BCG Immunotherapy for Transitional-Cell Carcinoma in Situ of the Bladder

BCG Immunotherapy for Transitional-Cell Carcinoma in Situ of the Bladder

ABSTRACT: Prior to the advent of BCG immunotherapy, bladder carcinoma in situ often progressed to muscle invasion. Intravesical chemotherapy completely eradicates the disease in 50% of patients, but fewer than 20% remain disease free after 5 years. Complete responses have been reported in 70% or more of BCG treated patients, nearly two-thirds of which are durable. Controversy over the optimal induction and maintenance regimens for BCG immunotherapy remain, but SWOG investigators have demonstrated that complete response rates can be increased from the expected 73% to 87% with just three additional BCG instillations given at 3 months. In complete responders, maintenance BCG using three weekly treatments at 6-month intervals improves long-term complete response rates from 65% to nearly 90%. Caution must be exercised to avoid serious side effects. [ONCOLOGY 9(10):947-965, 1995]

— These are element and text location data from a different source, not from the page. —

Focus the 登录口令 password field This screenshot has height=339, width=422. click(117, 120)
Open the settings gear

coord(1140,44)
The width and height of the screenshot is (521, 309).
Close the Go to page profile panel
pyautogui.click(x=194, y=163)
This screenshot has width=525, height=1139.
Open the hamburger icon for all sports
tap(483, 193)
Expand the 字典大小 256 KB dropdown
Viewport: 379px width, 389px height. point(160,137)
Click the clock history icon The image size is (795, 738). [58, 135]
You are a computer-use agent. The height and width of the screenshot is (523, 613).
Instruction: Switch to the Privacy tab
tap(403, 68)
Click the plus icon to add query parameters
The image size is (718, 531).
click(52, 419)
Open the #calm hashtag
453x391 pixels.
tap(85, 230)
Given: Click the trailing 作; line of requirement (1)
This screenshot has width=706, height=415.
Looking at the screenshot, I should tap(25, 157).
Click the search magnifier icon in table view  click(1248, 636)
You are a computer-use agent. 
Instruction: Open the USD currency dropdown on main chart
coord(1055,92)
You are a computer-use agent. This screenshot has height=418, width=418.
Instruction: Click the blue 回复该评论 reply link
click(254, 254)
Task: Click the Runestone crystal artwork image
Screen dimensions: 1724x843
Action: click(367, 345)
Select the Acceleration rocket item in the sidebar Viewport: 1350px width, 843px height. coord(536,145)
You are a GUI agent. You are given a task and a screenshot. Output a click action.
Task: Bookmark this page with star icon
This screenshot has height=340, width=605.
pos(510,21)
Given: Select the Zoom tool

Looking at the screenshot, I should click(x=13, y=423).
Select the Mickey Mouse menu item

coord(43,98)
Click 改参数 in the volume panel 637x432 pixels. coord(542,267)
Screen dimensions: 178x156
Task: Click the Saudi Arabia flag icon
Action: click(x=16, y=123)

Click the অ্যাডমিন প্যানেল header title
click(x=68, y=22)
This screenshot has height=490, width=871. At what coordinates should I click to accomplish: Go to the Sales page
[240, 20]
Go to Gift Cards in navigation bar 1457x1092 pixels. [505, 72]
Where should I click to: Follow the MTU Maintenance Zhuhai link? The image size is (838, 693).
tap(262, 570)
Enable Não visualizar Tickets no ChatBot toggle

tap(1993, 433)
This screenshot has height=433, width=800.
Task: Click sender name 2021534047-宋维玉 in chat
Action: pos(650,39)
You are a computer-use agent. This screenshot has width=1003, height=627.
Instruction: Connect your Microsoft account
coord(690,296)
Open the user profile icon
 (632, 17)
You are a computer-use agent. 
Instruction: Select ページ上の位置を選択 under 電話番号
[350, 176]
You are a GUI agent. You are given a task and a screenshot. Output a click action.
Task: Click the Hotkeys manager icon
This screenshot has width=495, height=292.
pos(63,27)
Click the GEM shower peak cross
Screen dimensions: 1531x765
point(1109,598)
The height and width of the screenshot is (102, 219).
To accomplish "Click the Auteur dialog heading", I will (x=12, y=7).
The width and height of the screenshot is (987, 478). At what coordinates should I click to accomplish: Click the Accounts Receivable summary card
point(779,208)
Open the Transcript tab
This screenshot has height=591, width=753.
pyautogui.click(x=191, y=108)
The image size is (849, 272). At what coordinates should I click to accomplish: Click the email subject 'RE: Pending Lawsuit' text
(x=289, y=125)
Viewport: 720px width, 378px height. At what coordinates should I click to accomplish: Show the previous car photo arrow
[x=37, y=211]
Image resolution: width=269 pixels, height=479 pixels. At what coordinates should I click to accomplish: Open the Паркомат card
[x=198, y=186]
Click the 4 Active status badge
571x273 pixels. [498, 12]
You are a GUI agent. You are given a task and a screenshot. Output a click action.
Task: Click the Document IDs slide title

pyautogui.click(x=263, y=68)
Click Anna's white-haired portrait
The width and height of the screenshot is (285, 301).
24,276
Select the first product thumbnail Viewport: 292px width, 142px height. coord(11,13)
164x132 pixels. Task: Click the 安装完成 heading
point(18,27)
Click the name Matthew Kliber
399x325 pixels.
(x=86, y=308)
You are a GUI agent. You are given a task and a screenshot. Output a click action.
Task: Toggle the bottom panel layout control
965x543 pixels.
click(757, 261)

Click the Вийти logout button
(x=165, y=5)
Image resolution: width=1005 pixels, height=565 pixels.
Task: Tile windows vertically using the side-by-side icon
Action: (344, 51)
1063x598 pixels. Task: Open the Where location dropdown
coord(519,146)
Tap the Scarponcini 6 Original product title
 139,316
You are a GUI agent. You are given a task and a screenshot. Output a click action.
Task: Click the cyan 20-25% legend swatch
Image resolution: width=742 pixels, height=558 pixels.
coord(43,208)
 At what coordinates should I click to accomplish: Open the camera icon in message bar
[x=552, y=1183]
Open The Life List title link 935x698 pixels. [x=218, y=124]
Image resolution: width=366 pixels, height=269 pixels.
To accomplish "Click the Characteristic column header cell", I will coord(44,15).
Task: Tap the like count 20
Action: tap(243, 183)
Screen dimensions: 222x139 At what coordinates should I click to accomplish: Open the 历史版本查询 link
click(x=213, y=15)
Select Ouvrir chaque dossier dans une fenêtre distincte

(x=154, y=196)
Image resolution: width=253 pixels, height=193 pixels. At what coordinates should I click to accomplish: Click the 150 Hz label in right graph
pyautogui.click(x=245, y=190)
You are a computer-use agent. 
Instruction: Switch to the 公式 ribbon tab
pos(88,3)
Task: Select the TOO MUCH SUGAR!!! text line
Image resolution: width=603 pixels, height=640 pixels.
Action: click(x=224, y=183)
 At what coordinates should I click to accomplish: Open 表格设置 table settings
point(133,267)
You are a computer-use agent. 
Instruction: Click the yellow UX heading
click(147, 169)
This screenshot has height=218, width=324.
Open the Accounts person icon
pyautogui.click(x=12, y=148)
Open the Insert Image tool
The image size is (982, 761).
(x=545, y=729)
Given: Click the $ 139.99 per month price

Unlike in situ carcinomas of other organs, transitional-cell carcinoma
in situ (CIS) of the bladder is a highly aggressive, potentially
life-threatening malignancy. The recognized lethality of CIS,
and the general ineffectiveness of such treatment options as transurethral
fulguration, radiation therapy, and intravesical chemotherapy,
led to the use of radical cystectomy as the treatment of choice.

In 1990, based on a Southwest Oncology Group (SWOG) comparison
of TheraCys (Connaught) bacillus Calmette-Guérin (BCG)
vs doxorubicin chemotherapy and six studies of Tice (Organon)
BCG, the FDA approved BCG for the treatment of CIS. Continued
experience confirms that intravesical BCG immunotherapy is now
the initial treatment of choice for patients with CIS and that
cystectomy can be safely reserved for the minority of patients
who fail to respond completely to intravesical therapy.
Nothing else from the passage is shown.